SOAL => Salin kembali bagian kutipan tentang tata kelola pemerintahan di Bekasi antara "Mungkinkah konsep Bekasi" dan "kolusi, dan nepotisme.", termasuk keduanya, dengan mengganti kata "birokrat" menjadi "aparatur".

KUTIPAN HALAMAN =>
'''
Inilah bagian terpenting untuk ditata, yang pada akhirnya menjadi instrumen good governance. Selain itu, Undang-undang No.28 Tahun 1999 tentang pemerintahan yang bersih dan bebas KKN, pada prinsipnya menitikberatkan pada perlunya transparansi dan, keharusan bahwa masyarakat memiliki hak untuk mendapatkan informasi mengenai pemerintahan. Mereka yang memegang kekuasaan hukum pemerintah perlu didorong untuk ikut bertanggngjawab terhadap publik atas tindakannya. Rakyat, melalui lembaga lesgilatif telah menempatkan kepercayaan pada pejabat tersebut untuk melakukan tanggung jawabnya sesuai kepentingan rakyat. Sebaliknya, para pejabat ini diwajibkan untuk melaporkan dan memberikan alasan terhadap setiap kebijakan dan operasionalisasi kegiatan. Dalam pengertian pertanggung jawaban demikian, akuntabilitasi mempunyai suatu kewajiban pejabat pemerintah kepada raktat dimana publik mempunyai hak untuk melakukan suatu ”correction” atas tindakan-tindakan yang diambil oleh penguasa (Broke 1997). Ini merupakan bahwa selain memberikan pertanggung jawaban, para pejabat juga harus dimintai tanggung jawabnya.
Mungkinkah konsep Bekasi Baru Bekasi Bersih benar benar bisa diterapkan? Atau, jangan-jangan konsep tersebut hanya bagian dari panggung depan elite yang berkuasa saat ini?

Tantangan

konsep Bekasi Baru Bekasi Bersih memang tak mudah direalisasikan, meskipun bukan hal mustahil. Tantangan paling nyata ada pada sosok para birokrat dan politisi yang saat ini telah tercemar residu politik rendahan. Paling tidak ada beberapa langkah yang bisa dilakukan dalam menjalankan konsep konsep Bekasi Baru Bekasi Bersih.
Pertama, birokrat dan para politisi harus sepakat menjalankan Program Anti Korupsi, dengan tujuan mendukung pemerintah untuk mengembangkan dan menerapkan berbagai program nyata dengan aksi terpadu dalam memerangi korupsi, kolusi, dan nepotisme.
Kedua, birokrat dan para politisi harus sepakat menjalankan program reformasi pelayanan umum, untuk mendukung pelayanan yang bersih, efficient, dan terjangkau. Ketiga, birokrat harus menjalankan Program Corporate Governance, untuk mendukung prinsip-prinsip good corporate governance dengan pola operasi, profesionalisme, industrial, dan komersial. Keempat, para politisi harus sepakat menjalankan Program Pemberdayaan Legislatif, untuk mendukung pengembangan legislatif yang mampu mengembangkan perwakilan yang efektif bagi masyarakat, pengembangan dan penyampaian legislatif dan pengawasan terhadap operasi pemerintah. Dan terakhir, birokrat dan para politisi harus sepakat memberikan Penguatan Media Massa dan Masyarakat, untuk mendukung masyarakat madani yang berkompeten, well managed dan berkemampuan finansial yang meningkat dengan keterkaitan yang baik pada sektor publik dan usaha.
'''
DATA YANG DIBERIKAN =>
'''
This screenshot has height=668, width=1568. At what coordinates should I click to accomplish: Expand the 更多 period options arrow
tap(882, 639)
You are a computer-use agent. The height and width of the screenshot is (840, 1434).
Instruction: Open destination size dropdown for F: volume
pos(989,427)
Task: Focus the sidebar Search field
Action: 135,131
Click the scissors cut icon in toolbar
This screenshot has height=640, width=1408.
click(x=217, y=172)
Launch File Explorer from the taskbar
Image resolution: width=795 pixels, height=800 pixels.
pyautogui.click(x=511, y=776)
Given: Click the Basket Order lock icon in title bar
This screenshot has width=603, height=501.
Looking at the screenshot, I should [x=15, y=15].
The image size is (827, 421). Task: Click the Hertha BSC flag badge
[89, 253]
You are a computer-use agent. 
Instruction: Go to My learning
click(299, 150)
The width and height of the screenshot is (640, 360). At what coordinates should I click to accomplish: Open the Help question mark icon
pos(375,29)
'''
HASIL LATIHAN =>
Mungkinkah konsep Bekasi Baru Bekasi Bersih benar benar bisa diterapkan? Atau, jangan-jangan konsep tersebut hanya bagian dari panggung depan elite yang berkuasa saat ini?

Tantangan

konsep Bekasi Baru Bekasi Bersih memang tak mudah direalisasikan, meskipun bukan hal mustahil. Tantangan paling nyata ada pada sosok para aparatur dan politisi yang saat ini telah tercemar residu politik rendahan. Paling tidak ada beberapa langkah yang bisa dilakukan dalam menjalankan konsep konsep Bekasi Baru Bekasi Bersih.
Pertama, aparatur dan para politisi harus sepakat menjalankan Program Anti Korupsi, dengan tujuan mendukung pemerintah untuk mengembangkan dan menerapkan berbagai program nyata dengan aksi terpadu dalam memerangi korupsi, kolusi, dan nepotisme.